[What the task asks]: Print the material verbatim from the line with "Given: Choose the Latest comment option" to the line with "Looking at the", including both of those lines. Leave the pictures out.
==== Data extract
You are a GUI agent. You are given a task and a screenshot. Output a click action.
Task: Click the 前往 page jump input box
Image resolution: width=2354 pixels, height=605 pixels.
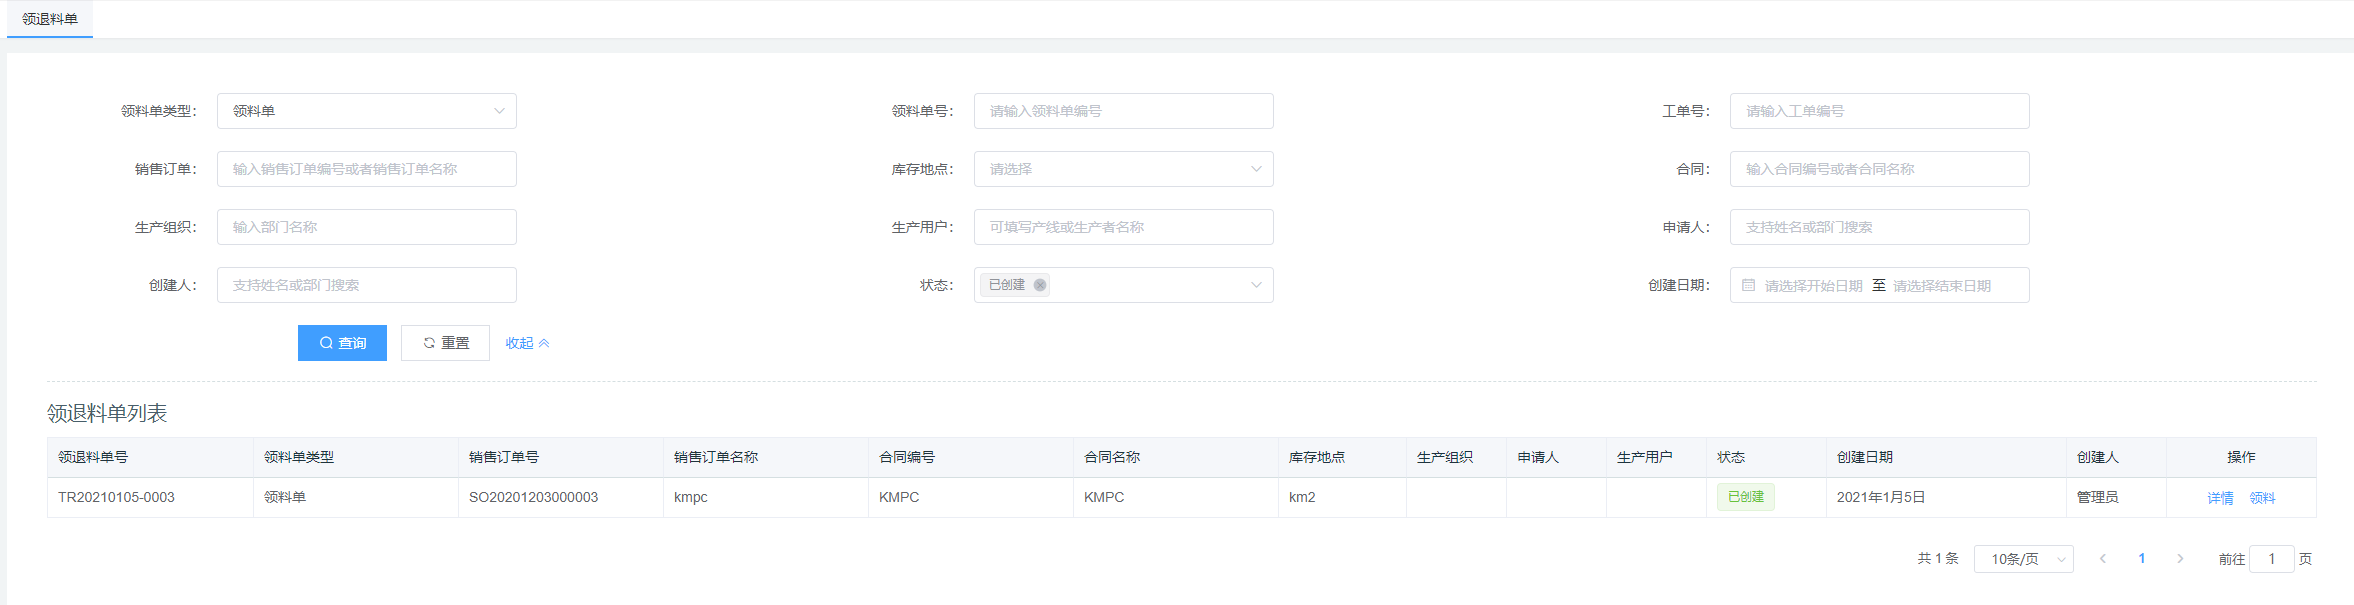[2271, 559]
========
==== Data extract
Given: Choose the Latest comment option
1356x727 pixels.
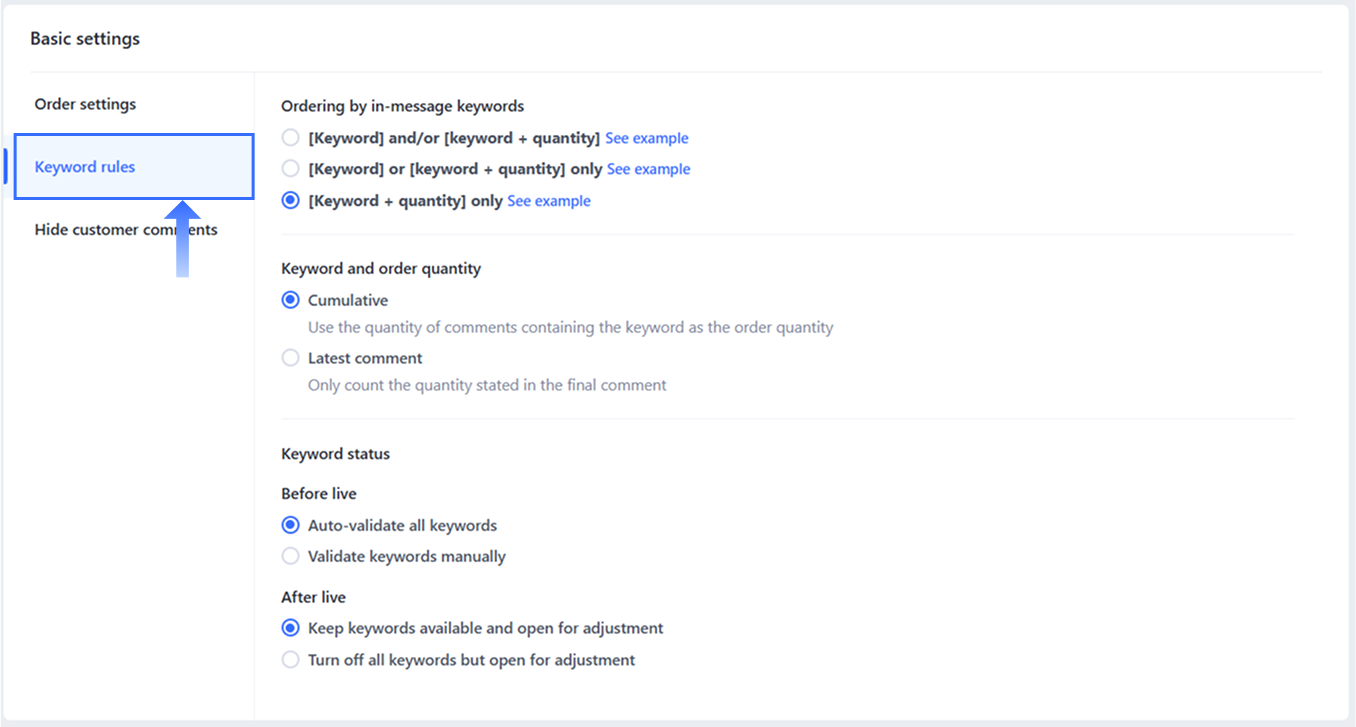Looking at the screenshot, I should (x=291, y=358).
========
[Reply to the task]:
Given: Choose the Latest comment option
1356x727 pixels.
Looking at the screenshot, I should (x=291, y=358).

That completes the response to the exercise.